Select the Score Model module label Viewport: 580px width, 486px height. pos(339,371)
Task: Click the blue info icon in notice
--------------------
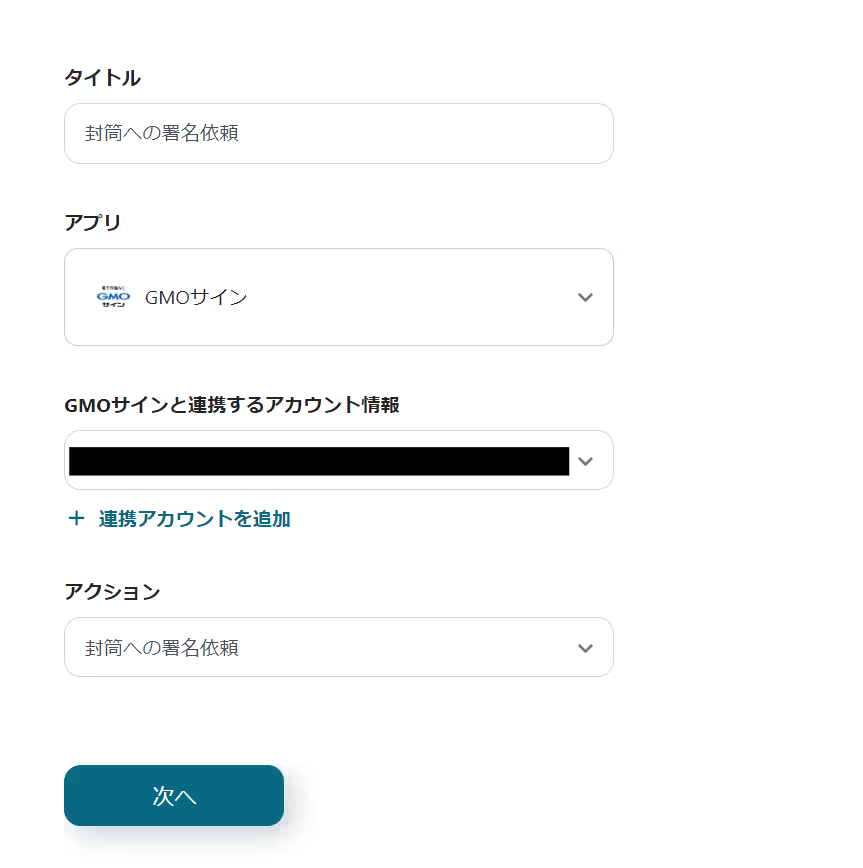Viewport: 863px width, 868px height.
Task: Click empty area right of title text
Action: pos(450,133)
--------------------
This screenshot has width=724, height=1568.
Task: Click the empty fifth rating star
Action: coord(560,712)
--------------------
* Task description *
Could you repeat exactly the lines above from the line with "Select the Score" up to and including the line with "Task: Click the blue info icon in notice", and only those?

* The answer *
Select the Score Model module label Viewport: 580px width, 486px height. pos(339,371)
Task: Click the blue info icon in notice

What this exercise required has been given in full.